New York State Correction Law 79b states that prior to a prison closure, state officials are required to develop a reuse plan for the site if closure is imminent. Mr. Burns predicts that OCF will not be able to be reused, similar to what happened when Camp Gabriels, Camp Mt. McGregor and Camp Pharsalia were closed last year. In all three cases, the state issued a report that concluded there were no other uses for the empty prisons.
As a member of Public Employees Federation (PEF), an employee with the state Department of Correctional Services (DOCS), Mr. Burns participated in Lobby Day in Albany with a seven-member group meeting with the chairs and ranking members of the Corrections Committee in the state Senate and Assembly.
"It was very disturbing for me to listen to a few of the legislators talk about the reuse plan for the Correctional Facility. As a lifelong resident of Ogdensburg, a former member of the Board of Directors of the Ogdensburg Bridge & Port Authority, and chair of the St. Lawrence County Legislature's subcommittee on Economic Development and Strategic Planning, I feel that I can objectively address the issue of reusing the buildings at the Ogdensburg Correctional Facility," said Mr. Burns.
Mr. Burns said that before the minimum correctional facilities/camps were closed down last year, there was a great deal of talk about reusing them.
"Today, they stand abandoned by the state and are watched over by a private firm instead of nearby existing state employees," said Mr. Burns.
He said that he explained to one of the state Assembly members that it would be impossible to market OCF as an incubator space for small startup firms or an industrial site as it sits on the campus of a state psychiatric center and a Sexually Violent Predator Unit.
"Neither is very appealing to any prospective tenant. In addition, the old buildings that were part of the psychiatric center would be extremely costly to update with new technology or renovate for industrial use. Those buildings work perfectly fine for use as a school or dorms," he said.
He said he also told the Assembly member that within a stone's throw from OCF exists a light industrial park with modern infrastructure and available room and across the highway is a heavy industrial park with rail access and room for expansion.
"In light of that reality, how would it be possible to attract anyone to use those buildings for anything other than what they are being used for now?" he asks.
Mr. Burns said that using OCF for something other than a prison is not a "viable alternative and not a real option."

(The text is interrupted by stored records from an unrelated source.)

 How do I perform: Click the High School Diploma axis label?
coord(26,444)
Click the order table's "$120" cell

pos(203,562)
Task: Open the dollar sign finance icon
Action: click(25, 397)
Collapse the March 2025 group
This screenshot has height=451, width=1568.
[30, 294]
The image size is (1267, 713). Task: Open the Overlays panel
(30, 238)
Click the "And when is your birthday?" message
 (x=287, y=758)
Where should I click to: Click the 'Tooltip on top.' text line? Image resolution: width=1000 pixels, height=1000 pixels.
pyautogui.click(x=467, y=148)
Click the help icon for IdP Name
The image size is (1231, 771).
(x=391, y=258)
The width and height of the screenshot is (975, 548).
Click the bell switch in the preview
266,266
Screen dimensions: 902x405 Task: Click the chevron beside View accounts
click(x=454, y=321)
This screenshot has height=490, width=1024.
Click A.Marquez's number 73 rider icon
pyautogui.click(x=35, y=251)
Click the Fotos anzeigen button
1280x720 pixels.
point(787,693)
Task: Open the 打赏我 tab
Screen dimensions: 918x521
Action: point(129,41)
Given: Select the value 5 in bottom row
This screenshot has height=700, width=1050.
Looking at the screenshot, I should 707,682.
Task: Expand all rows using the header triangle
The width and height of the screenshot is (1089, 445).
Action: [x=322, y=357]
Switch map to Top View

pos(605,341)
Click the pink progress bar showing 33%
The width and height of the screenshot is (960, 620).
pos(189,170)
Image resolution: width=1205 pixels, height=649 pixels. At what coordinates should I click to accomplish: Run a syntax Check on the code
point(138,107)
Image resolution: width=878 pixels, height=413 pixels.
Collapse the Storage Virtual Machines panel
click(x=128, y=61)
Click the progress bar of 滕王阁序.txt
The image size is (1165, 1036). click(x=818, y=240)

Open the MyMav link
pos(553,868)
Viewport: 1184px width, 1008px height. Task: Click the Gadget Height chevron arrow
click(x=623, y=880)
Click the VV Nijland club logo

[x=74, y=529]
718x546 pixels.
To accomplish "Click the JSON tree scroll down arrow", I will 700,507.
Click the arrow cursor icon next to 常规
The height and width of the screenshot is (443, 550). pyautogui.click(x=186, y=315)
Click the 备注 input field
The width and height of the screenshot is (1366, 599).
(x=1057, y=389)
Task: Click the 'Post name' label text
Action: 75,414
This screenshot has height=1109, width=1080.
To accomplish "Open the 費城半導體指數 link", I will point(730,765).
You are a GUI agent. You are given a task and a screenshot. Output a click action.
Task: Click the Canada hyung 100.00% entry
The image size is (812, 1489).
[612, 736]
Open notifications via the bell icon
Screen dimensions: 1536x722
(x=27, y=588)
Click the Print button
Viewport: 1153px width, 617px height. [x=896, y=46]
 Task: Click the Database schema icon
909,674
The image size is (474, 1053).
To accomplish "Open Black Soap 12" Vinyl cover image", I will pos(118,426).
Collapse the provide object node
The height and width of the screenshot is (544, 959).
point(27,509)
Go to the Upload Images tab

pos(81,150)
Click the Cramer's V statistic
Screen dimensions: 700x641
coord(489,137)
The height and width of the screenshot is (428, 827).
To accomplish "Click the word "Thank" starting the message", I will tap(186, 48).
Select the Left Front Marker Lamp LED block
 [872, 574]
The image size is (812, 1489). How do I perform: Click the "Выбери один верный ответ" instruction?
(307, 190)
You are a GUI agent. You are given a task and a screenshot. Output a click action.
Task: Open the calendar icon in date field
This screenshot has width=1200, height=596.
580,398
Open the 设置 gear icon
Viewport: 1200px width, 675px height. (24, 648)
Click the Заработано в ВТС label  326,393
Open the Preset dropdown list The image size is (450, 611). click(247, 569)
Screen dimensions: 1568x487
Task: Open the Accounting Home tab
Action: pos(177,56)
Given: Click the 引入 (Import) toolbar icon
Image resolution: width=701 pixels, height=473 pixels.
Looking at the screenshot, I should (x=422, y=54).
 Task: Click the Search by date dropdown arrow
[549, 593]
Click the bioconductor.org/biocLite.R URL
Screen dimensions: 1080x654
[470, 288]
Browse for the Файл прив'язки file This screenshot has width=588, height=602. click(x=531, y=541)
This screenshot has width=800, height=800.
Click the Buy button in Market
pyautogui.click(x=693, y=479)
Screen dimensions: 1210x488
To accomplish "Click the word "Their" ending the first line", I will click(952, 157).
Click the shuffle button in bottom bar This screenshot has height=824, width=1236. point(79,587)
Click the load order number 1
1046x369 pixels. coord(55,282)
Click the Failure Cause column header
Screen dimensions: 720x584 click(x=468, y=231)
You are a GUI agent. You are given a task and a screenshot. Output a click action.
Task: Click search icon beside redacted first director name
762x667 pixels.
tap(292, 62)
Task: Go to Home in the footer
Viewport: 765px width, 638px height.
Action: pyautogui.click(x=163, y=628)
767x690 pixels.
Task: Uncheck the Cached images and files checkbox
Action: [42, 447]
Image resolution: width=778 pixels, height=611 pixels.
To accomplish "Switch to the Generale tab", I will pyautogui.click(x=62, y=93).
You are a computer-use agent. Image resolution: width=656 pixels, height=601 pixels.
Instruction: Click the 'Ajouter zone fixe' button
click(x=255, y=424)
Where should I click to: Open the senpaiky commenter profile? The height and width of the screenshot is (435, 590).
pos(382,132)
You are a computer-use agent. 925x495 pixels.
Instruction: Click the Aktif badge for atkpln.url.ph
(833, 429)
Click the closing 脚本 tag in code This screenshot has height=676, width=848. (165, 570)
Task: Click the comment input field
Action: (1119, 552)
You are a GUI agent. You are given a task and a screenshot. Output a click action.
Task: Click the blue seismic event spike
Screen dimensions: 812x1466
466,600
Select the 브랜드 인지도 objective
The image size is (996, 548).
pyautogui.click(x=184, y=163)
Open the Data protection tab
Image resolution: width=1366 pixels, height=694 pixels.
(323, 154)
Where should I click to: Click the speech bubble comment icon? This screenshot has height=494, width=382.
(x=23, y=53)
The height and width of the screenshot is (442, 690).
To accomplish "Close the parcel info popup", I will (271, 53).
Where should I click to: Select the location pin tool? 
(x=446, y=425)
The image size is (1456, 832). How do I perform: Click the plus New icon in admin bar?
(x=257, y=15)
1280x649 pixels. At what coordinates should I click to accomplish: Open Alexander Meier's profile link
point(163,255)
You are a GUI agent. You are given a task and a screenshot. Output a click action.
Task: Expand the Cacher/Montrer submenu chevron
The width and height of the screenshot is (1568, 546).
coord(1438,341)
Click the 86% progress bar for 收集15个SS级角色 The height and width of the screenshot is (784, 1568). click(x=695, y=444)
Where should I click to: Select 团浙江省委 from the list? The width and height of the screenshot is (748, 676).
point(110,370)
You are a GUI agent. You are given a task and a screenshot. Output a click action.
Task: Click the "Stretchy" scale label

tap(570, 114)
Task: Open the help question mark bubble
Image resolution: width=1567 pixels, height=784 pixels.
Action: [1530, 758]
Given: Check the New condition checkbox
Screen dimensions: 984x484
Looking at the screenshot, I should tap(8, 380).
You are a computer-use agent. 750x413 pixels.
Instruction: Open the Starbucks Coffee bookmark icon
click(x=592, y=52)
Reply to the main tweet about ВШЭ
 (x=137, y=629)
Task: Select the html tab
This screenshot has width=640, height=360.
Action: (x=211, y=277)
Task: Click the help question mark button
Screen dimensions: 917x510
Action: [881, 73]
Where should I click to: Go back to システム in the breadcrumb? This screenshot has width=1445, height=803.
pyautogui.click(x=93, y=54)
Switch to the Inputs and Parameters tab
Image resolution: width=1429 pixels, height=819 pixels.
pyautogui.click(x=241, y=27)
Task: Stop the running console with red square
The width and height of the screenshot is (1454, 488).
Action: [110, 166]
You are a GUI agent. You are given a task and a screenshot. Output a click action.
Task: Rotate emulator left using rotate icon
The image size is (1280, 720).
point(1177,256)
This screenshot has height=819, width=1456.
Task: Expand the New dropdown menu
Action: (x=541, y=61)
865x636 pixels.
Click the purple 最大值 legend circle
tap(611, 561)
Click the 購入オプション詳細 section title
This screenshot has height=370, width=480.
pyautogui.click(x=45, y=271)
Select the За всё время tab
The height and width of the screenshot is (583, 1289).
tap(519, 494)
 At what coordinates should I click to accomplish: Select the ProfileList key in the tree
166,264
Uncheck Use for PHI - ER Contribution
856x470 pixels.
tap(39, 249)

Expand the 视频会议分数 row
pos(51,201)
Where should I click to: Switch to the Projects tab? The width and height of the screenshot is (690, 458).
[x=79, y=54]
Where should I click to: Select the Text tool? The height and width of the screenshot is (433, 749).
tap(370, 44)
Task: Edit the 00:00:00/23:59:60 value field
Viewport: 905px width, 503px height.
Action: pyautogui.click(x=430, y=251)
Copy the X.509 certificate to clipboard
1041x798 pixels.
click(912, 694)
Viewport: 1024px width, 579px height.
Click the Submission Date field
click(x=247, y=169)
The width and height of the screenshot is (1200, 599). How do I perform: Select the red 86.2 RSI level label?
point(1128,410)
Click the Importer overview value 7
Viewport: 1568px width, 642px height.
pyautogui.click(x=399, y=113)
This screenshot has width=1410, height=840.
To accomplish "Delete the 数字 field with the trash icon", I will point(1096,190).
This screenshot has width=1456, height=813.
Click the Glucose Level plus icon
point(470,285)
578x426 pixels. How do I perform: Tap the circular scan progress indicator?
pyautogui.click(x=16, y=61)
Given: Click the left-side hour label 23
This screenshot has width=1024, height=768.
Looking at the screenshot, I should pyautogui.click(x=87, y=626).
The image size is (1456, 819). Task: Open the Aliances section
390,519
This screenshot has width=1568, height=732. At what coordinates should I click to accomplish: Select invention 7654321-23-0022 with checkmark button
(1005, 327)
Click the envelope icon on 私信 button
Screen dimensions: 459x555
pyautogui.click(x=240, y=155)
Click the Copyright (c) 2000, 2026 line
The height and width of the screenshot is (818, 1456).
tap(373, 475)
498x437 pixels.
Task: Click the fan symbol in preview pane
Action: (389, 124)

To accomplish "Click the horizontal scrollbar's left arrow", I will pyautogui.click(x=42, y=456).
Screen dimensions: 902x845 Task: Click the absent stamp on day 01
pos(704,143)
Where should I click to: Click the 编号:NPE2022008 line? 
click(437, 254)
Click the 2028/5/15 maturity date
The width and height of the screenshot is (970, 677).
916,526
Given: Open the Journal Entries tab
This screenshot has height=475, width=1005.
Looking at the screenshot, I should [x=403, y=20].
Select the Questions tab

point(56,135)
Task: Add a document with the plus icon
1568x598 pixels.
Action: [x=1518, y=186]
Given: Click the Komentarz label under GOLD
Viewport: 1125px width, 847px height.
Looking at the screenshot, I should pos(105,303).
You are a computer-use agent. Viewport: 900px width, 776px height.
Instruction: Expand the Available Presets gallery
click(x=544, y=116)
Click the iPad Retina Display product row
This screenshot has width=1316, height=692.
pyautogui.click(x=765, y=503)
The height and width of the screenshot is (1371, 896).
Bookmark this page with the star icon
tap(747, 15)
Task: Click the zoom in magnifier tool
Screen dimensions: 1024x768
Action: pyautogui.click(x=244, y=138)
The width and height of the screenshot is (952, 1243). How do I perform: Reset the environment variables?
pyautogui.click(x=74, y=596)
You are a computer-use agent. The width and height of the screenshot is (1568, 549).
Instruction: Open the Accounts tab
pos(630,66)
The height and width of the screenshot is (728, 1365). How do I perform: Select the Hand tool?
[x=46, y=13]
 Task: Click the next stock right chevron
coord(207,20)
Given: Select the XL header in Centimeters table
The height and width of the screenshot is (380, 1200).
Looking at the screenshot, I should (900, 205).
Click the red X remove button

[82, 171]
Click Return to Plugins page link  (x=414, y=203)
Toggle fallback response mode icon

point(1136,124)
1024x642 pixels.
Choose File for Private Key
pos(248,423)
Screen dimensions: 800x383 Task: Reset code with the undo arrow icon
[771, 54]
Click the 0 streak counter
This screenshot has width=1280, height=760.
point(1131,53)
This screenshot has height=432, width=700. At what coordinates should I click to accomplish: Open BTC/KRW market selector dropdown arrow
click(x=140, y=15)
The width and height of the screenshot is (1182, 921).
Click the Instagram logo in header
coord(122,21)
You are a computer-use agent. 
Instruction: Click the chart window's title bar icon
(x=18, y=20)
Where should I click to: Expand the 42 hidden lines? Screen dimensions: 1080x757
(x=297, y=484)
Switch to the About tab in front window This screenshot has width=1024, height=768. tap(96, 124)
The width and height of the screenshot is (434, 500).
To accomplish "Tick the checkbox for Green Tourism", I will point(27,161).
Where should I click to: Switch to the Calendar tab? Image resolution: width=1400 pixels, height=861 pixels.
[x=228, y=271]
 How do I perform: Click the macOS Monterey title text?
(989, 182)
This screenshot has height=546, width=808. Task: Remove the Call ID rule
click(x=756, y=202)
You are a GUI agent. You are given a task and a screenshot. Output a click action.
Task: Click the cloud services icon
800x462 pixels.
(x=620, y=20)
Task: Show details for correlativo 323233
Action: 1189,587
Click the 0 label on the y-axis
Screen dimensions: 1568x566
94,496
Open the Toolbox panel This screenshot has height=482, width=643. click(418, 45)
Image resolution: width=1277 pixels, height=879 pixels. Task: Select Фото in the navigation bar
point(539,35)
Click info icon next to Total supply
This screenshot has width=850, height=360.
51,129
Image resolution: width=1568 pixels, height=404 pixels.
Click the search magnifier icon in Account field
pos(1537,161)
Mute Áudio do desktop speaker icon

"Even the thought or attempt by anyone in Albany to suggest that there is a realistic reuse plan for that facility must be stopped now," said Mr. Burns, " If this facility is allowed to close, the State of New York will inherit a group of buildings that no one will ever want. I do not believe that any reuse plan can be drawn up that will utilize this facility for anything other than what it is being used for now."